- Born: 621 Bareq, Arabia
- Died: 698 Kufa, Iraq
- Occupation: Poet
- Writing career
- Language: Arabic
- Notable works: Poems on courage, philosophy of life, and battles

= Suraqah al-Bariqi =

Travel companion of Muhammad

Suraqah al-Bariqi (سراقة بن مرداس البارقي; died 698) was a companion of Muhammad and was a member of the Tribe Bariq. He was an Arab from Bareq in Arabian Peninsula, which was then part of the Umayyad caliphate. He is considered one of the greatest poets. Much of his poetry revolves around the philosophy of life. Some consider his poems to be a great representation of his life story. He started writing poetry when he was young. He is well known for his sharp intelligence and wittiness. Among the topics he discussed were courage, the philosophy of life, and the description of battles. His great talent brought him very close to many leaders of his time. He praised those leaders and kings. His powerful and honest poetic style earned great popularity in his time. He was a contemporary of the great trio, Akhtal, Farazdaq, and Jarir, whose names stand out so pre-eminently in the list of the Umayyad bards that all contemporary poets are thrown into the shade. Thus there is no article on our poet in the Kitab al-Aghani, and he would have passed quite unnoticed but for his taking part in the literary duel between Farazdaq and Jarir. He, too, joined in the fray with his sympathies for Farazdaq. The anecdotes relating to the Flyting which he and Jarir composed against each other, as narrated on the authority of Al-Hajjaj ibn Yusuf, will be found interesting.

== Lineage ==

His full name was Suraqah b. Mirdas b. Asmaa b. Khalid b. al-Harith b. Awf b. Amr b. Sa`d b. Thailbh b. Kinanah al-Bariqi Ibn Bariq Ibn Uday Ibn Haritha Ibn Amr Mazikiee Ibn Aamr bin Haritha Algtarif bin Imru al-Qais Thailb bin Mazen Ibn Al-Azd Ibn Al-Ghoth Ibn Nabit Ibn Malik bin Zaid Ibn Kahlan Ibn Saba'a (Sheba) Ibn Yashjub Ibn Yarab Ibn Qahtan Ibn Hud (Eber).

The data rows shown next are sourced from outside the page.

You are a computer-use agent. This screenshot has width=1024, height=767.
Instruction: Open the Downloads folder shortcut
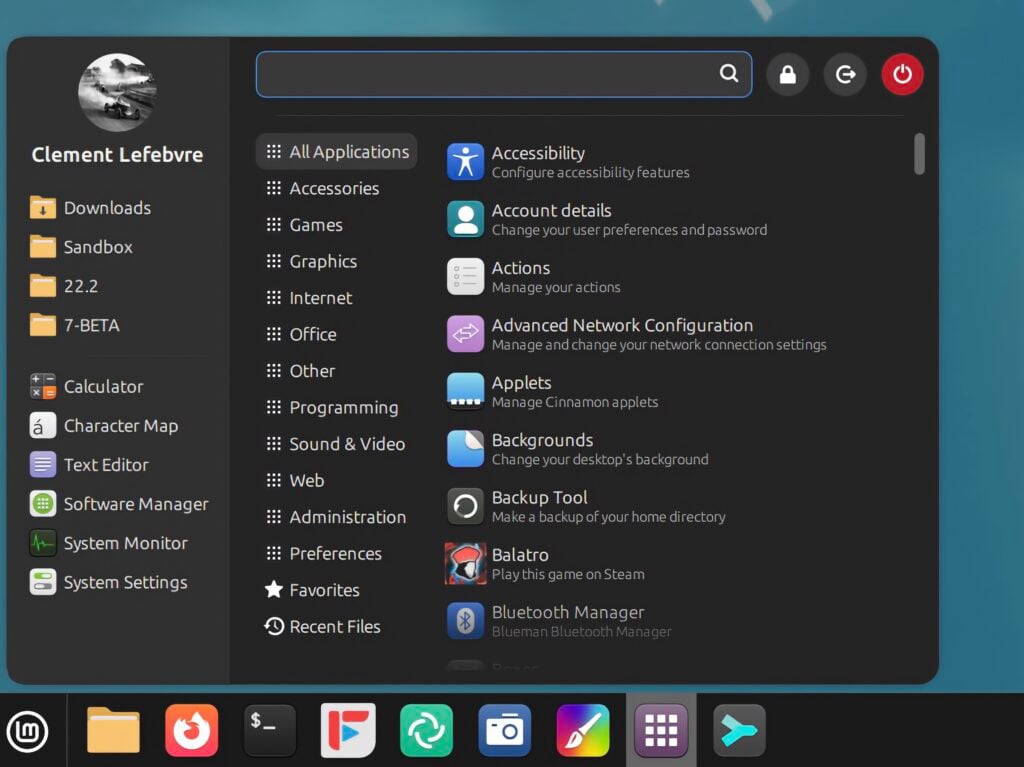(106, 208)
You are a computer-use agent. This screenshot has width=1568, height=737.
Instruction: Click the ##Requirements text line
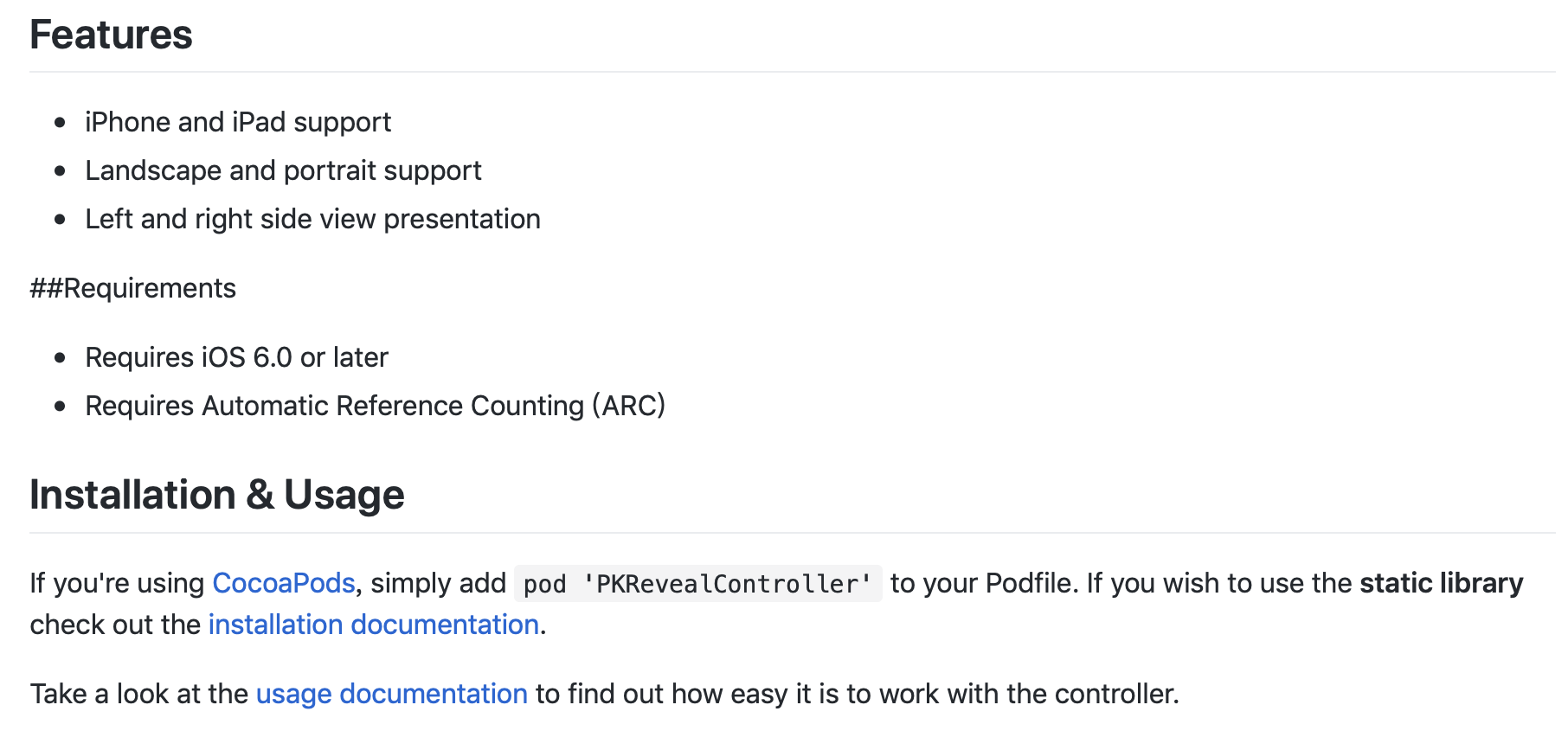click(x=132, y=288)
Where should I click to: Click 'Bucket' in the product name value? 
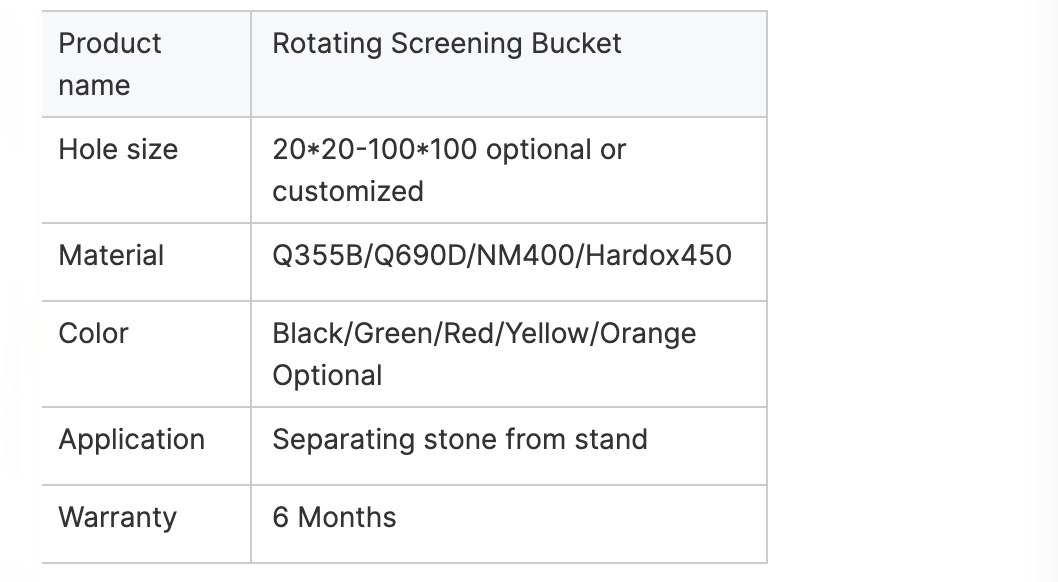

Asmaa b. Khalid al-Bariqi (أسماء بن خالد بن عوف البارقي) was his grandfather.

== Suraqah & Jarir ==
It is said that Muhammad b. 'Umair b. 'Utârid al-Dârimî, a noble, offered four thousand dirhams and a horse to the poet who could compose a poem giving al-Farazdaq preference over Jarir. Of all poets Surâqah, who had already composed some invective upon Jarir, took up the challenge and produced a piece of lampoon which was carried to Jarîr, requiring him to make a reply forthwith. Jarir tried throughout the whole night but failed. At break of day, however, his poetical genius came to his aid and the sharp lampoon that this great poet then produced is said to have silenced Surâqah against Jarir once for all.